▸ RAW DATA
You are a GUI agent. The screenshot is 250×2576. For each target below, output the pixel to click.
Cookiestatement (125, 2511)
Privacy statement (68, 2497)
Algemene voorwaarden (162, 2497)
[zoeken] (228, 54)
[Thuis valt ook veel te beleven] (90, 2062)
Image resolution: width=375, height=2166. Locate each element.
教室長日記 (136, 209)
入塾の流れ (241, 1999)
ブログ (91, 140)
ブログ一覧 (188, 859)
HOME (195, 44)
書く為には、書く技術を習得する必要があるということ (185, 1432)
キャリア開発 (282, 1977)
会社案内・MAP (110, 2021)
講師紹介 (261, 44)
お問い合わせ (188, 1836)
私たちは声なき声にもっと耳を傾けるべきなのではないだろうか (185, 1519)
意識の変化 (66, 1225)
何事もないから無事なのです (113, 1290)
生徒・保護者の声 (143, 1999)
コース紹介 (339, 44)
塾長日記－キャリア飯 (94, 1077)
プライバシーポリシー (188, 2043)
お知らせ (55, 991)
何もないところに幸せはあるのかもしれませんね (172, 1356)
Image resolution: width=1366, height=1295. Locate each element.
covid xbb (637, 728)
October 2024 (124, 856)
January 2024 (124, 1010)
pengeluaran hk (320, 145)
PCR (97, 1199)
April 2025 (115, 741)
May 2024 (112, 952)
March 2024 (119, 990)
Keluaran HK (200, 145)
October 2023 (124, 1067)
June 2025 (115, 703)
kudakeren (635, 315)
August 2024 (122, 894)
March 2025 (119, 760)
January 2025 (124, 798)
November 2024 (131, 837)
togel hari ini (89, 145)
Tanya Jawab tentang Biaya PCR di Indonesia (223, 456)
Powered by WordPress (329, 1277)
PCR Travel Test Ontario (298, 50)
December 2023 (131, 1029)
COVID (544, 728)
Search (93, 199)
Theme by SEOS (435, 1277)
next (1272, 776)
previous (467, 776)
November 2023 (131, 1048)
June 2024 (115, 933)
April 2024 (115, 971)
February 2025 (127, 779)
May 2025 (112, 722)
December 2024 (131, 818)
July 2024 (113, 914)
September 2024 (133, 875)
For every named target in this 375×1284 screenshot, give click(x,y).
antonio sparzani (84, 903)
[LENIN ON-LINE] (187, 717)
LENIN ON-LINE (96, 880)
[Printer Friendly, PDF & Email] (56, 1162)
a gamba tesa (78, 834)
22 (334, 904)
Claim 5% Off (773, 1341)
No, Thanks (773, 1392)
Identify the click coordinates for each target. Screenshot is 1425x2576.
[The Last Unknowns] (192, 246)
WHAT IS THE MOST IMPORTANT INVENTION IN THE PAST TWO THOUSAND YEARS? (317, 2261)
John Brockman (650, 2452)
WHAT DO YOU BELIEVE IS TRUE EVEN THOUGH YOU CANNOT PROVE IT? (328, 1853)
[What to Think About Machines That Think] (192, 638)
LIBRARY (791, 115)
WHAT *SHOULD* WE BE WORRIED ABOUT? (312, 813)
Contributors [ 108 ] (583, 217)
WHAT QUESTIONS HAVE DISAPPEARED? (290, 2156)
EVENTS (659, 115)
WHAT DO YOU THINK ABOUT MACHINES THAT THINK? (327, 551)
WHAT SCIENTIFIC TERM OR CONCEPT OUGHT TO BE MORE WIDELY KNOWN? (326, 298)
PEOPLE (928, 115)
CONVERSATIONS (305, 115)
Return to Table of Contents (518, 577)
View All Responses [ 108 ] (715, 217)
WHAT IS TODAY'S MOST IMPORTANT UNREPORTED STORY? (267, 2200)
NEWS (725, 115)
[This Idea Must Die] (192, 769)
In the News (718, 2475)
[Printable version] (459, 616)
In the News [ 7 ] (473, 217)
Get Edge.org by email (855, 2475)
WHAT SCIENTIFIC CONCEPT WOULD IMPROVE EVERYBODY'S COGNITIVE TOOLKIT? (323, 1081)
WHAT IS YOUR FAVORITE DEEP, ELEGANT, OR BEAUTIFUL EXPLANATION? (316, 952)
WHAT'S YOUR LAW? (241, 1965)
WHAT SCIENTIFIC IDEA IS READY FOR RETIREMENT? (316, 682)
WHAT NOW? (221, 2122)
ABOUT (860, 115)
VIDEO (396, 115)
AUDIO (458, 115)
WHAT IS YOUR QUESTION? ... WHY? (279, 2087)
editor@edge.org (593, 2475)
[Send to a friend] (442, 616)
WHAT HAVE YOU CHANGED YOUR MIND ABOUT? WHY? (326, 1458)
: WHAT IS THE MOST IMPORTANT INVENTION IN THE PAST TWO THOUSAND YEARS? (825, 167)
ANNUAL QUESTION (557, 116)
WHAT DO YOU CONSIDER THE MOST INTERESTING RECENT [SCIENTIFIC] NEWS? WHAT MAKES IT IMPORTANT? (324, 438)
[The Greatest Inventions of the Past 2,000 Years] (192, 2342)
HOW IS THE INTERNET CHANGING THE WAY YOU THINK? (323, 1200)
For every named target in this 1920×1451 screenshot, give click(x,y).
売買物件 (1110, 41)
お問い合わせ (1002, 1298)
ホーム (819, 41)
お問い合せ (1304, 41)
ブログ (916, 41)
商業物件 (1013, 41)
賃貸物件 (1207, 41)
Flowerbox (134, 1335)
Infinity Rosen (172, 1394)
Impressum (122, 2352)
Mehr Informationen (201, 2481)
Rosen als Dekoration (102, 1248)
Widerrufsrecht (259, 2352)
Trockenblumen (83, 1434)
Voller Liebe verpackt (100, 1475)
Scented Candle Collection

▸ EXERCISE BRIEF
Write out the records in full, word for word.

▸ RESPONSE AREA
You are a GUI agent. The screenshot is 250×2576. For each target below, output the pixel to click.
Cookiestatement (125, 2511)
Privacy statement (68, 2497)
Algemene voorwaarden (162, 2497)
[zoeken] (228, 54)
[Thuis valt ook veel te beleven] (90, 2062)
Image resolution: width=375, height=2166. Locate each element.
教室長日記 (136, 209)
入塾の流れ (241, 1999)
ブログ (91, 140)
ブログ一覧 (188, 859)
HOME (195, 44)
書く為には、書く技術を習得する必要があるということ (185, 1432)
キャリア開発 (282, 1977)
会社案内・MAP (110, 2021)
講師紹介 (261, 44)
お問い合わせ (188, 1836)
私たちは声なき声にもっと耳を傾けるべきなのではないだろうか (185, 1519)
意識の変化 (66, 1225)
何事もないから無事なのです (113, 1290)
生徒・保護者の声 (143, 1999)
コース紹介 (339, 44)
塾長日記－キャリア飯 (94, 1077)
プライバシーポリシー (188, 2043)
お知らせ (55, 991)
何もないところに幸せはあるのかもしれませんね (172, 1356)
Image resolution: width=1366, height=1295. Locate each element.
covid xbb (637, 728)
October 2024 (124, 856)
January 2024 (124, 1010)
pengeluaran hk (320, 145)
PCR (97, 1199)
April 2025 (115, 741)
May 2024 (112, 952)
March 2024 (119, 990)
Keluaran HK (200, 145)
October 2023 (124, 1067)
June 2025 (115, 703)
kudakeren (635, 315)
August 2024 (122, 894)
March 2025 (119, 760)
January 2025 (124, 798)
November 2024 (131, 837)
togel hari ini (89, 145)
Tanya Jawab tentang Biaya PCR di Indonesia (223, 456)
Powered by WordPress (329, 1277)
PCR Travel Test Ontario (298, 50)
December 2023 (131, 1029)
COVID (544, 728)
Search (93, 199)
Theme by SEOS (435, 1277)
next (1272, 776)
previous (467, 776)
November 2023 (131, 1048)
June 2024 (115, 933)
April 2024 (115, 971)
February 2025 (127, 779)
May 2025 (112, 722)
December 2024 (131, 818)
July 2024 (113, 914)
September 2024 (133, 875)
For every named target in this 375×1284 screenshot, give click(x,y).
antonio sparzani (84, 903)
[LENIN ON-LINE] (187, 717)
LENIN ON-LINE (96, 880)
[Printer Friendly, PDF & Email] (56, 1162)
a gamba tesa (78, 834)
22 (334, 904)
Claim 5% Off (773, 1341)
No, Thanks (773, 1392)
Identify the click coordinates for each target. Screenshot is 1425x2576.
[The Last Unknowns] (192, 246)
WHAT IS THE MOST IMPORTANT INVENTION IN THE PAST TWO THOUSAND YEARS? (317, 2261)
John Brockman (650, 2452)
WHAT DO YOU BELIEVE IS TRUE EVEN THOUGH YOU CANNOT PROVE IT? (328, 1853)
[What to Think About Machines That Think] (192, 638)
LIBRARY (791, 115)
WHAT *SHOULD* WE BE WORRIED ABOUT? (312, 813)
Contributors [ 108 ] (583, 217)
WHAT QUESTIONS HAVE DISAPPEARED? (290, 2156)
EVENTS (659, 115)
WHAT DO YOU THINK ABOUT MACHINES THAT THINK? (327, 551)
WHAT SCIENTIFIC TERM OR CONCEPT OUGHT TO BE MORE WIDELY KNOWN? (326, 298)
PEOPLE (928, 115)
CONVERSATIONS (305, 115)
Return to Table of Contents (518, 577)
View All Responses [ 108 ] (715, 217)
WHAT IS TODAY'S MOST IMPORTANT UNREPORTED STORY? (267, 2200)
NEWS (725, 115)
[This Idea Must Die] (192, 769)
In the News (718, 2475)
[Printable version] (459, 616)
In the News [ 7 ] (473, 217)
Get Edge.org by email (855, 2475)
WHAT SCIENTIFIC CONCEPT WOULD IMPROVE EVERYBODY'S COGNITIVE TOOLKIT? (323, 1081)
WHAT IS YOUR FAVORITE DEEP, ELEGANT, OR BEAUTIFUL EXPLANATION? (316, 952)
WHAT'S YOUR LAW? (241, 1965)
WHAT SCIENTIFIC IDEA IS READY FOR RETIREMENT? (316, 682)
WHAT NOW? (221, 2122)
ABOUT (860, 115)
VIDEO (396, 115)
AUDIO (458, 115)
WHAT IS YOUR QUESTION? ... WHY? (279, 2087)
editor@edge.org (593, 2475)
[Send to a friend] (442, 616)
WHAT HAVE YOU CHANGED YOUR MIND ABOUT? WHY? (326, 1458)
: WHAT IS THE MOST IMPORTANT INVENTION IN THE PAST TWO THOUSAND YEARS? (825, 167)
ANNUAL QUESTION (557, 116)
WHAT DO YOU CONSIDER THE MOST INTERESTING RECENT [SCIENTIFIC] NEWS? WHAT MAKES IT IMPORTANT? (324, 438)
[The Greatest Inventions of the Past 2,000 Years] (192, 2342)
HOW IS THE INTERNET CHANGING THE WAY YOU THINK? (323, 1200)
For every named target in this 1920×1451 screenshot, give click(x,y).
売買物件 (1110, 41)
お問い合わせ (1002, 1298)
ホーム (819, 41)
お問い合せ (1304, 41)
ブログ (916, 41)
商業物件 (1013, 41)
賃貸物件 (1207, 41)
Flowerbox (134, 1335)
Infinity Rosen (172, 1394)
Impressum (122, 2352)
Mehr Informationen (201, 2481)
Rosen als Dekoration (102, 1248)
Widerrufsrecht (259, 2352)
Trockenblumen (83, 1434)
Voller Liebe verpackt (100, 1475)
Scented Candle Collection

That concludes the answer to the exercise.